RIAU ONLINE, PEKANBARU - Pemerintah Kota Pekanbaru membentuk Tim Satgas Siaga Darurat Karlahut usai mengetahui adanya potensi kebakaran lahan dan hutan di Pekanbaru dari Badan Meteorologi Klimatologi dan Geofisika (BMKG) Stasiun Pekanbaru.

 


Asisten I Bidang Pemerintahan Sekdako Pekanbaru, Dastrayani Bibra mengatakan pembentukan Tim Satgas Siaga Darurat ini bukan merupakan tanda pemerintah gagal dalam melajukan penanggulangan masalah karlahut.

 

"Justru kita membentuk ini untuk melakukan upaya pencegahan supaya jauh lebih maksimal. Karena kita tak mau terjadi kebakaran baru sibuk melakukan upaya penanggulangan," ujar Bibra kepada wartawan, Jumat (11/3/2016).

 

Bibra khawatir maraknya kasus kebakaran yang terjadi di wilayah pesisir utara akan ikut berdampak sama di wilayah Pekanbaru. "Sampai sekarang laporan dari BMKG, Pekanbaru masih aman dan nol titik hotspot. Namun kita juga khawatir karena daerah lain sudah mulai terjadi banyak kasus pembakaran," ucapnya.

 

BACA JUGA : Hitungan Minggu, 300 Hektare Lahan Terbakar di Riau

 

Bibra meminta pihak BPBD Damkar untuk segera menyusun tim siap siaga darurat Kebakaran Lahan dan Hutan dengan melibatkan seluruh satuan dan elemen yang ada di Pekanbaru seperti TNI, Polri dan jajaran pemko sendiri sampai ketingkat kecamatan dan Keluraharan.

 

KLIK JUGA: Kulit Anda Sawo Matang?
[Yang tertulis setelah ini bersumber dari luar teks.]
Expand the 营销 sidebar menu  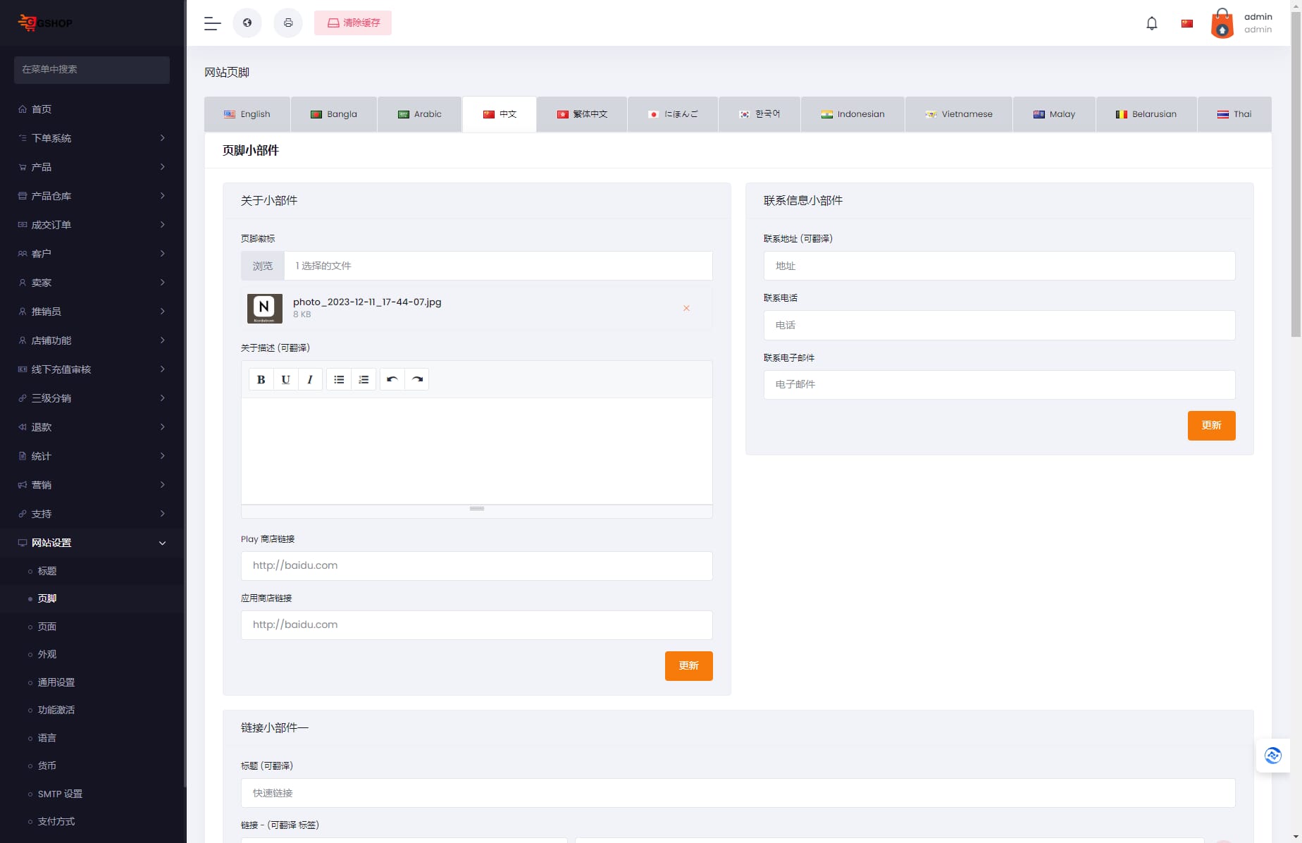pos(92,485)
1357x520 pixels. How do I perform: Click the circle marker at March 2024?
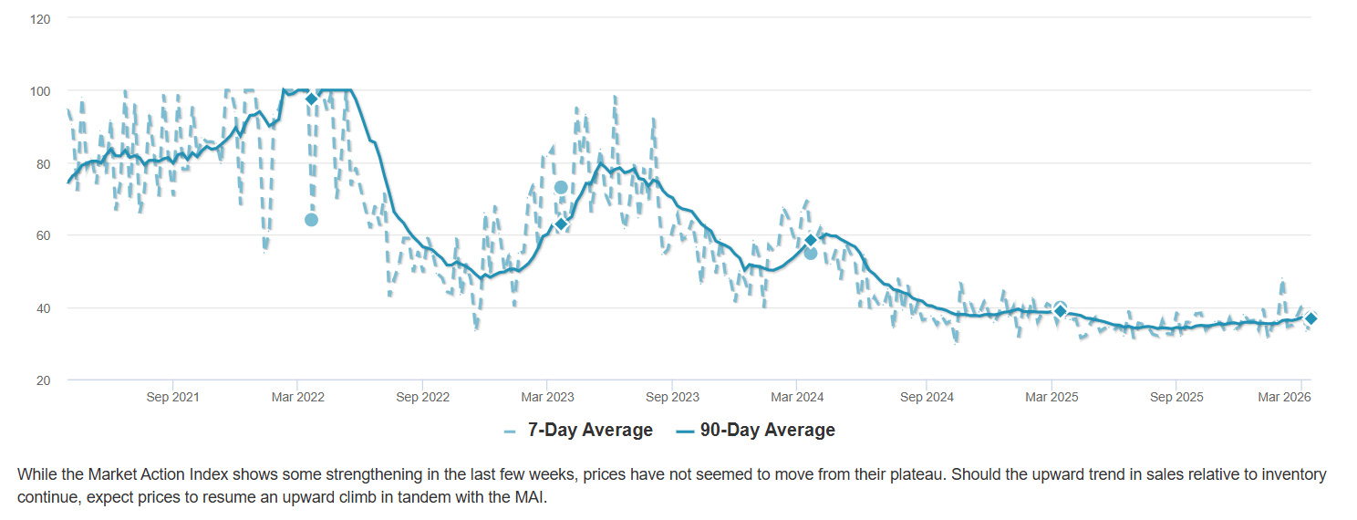[811, 253]
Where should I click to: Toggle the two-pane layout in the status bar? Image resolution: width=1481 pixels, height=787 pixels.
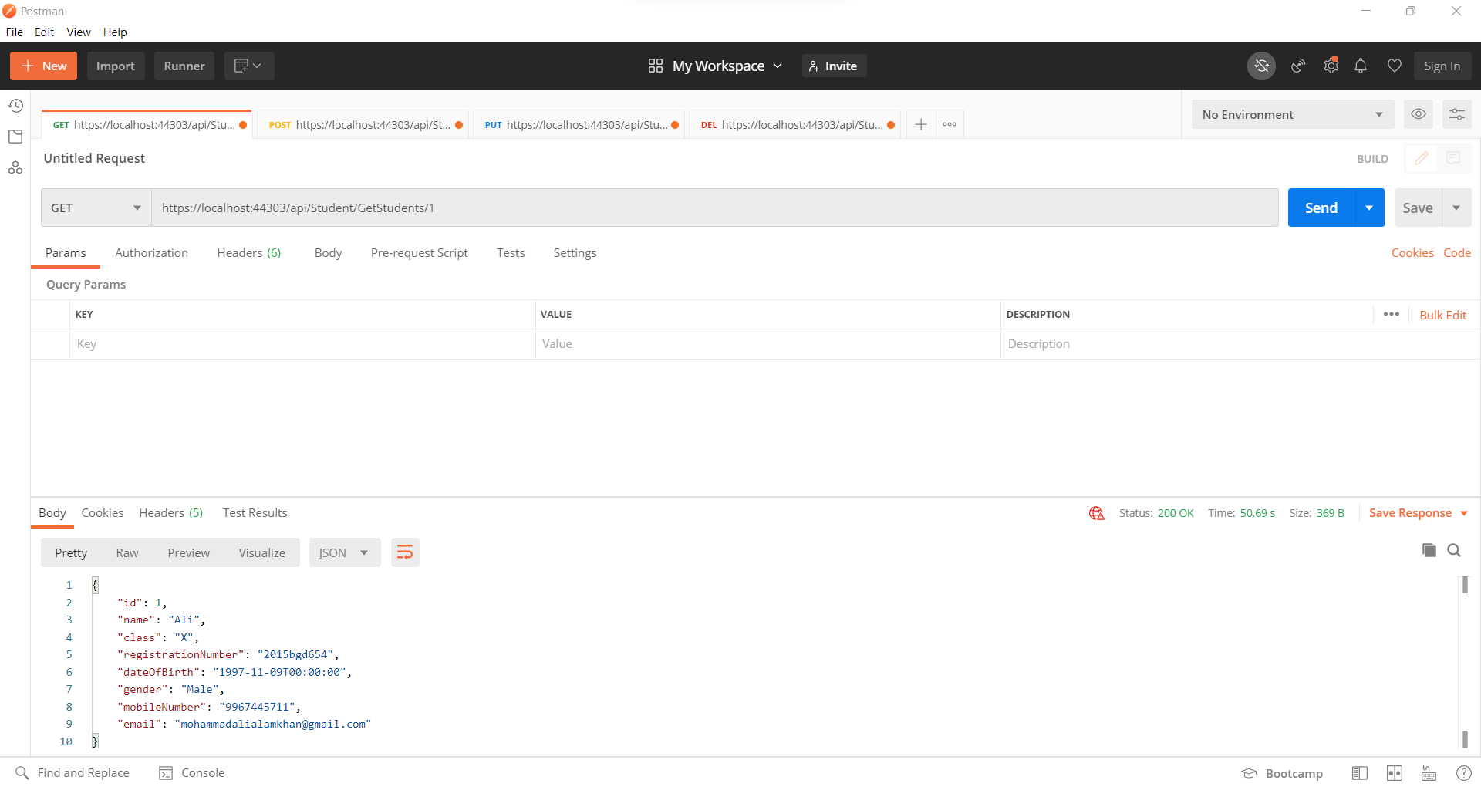coord(1395,772)
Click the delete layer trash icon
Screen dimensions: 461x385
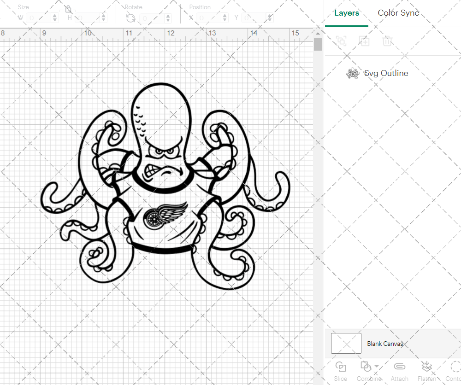click(x=388, y=41)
Ini Keuntungannya

 

"Posko untuk Tim Satgas kota telah dibentuk oleh jajaran Kodim 0301 dan Markas Kodim itu kita jadikan posko lanjutan dari kesiapsigaan tim ini. Nantinya termasuk Satpol PP dan jajaran Kesehatan dengan segala personal dan fasilitas dan perlengkapannya akan kita penuhi,’’ ujar Destrayani Bibra.

 

Kepala Bidang Data dan Informasi BMKG Pekanbaru, Slamet Riyadi mengatakan hingga kini wilayah Pekanbaru masih aman dari iklim kemarau. Angin panas kini lebih mengarah pada wilayah pesisir Riau yang kini banyak terpantau titik hotspot.

 

"Prediksinya arah angin dan perkembangan cuaca pada bulan Mei hingga September wilayah Riau daratan termasuk Pekanbaru akan mengalami curah hujan yang rendah yang berpotensi kemarau," ungkap Slamet kepada RIAUONLINE.CO.ID.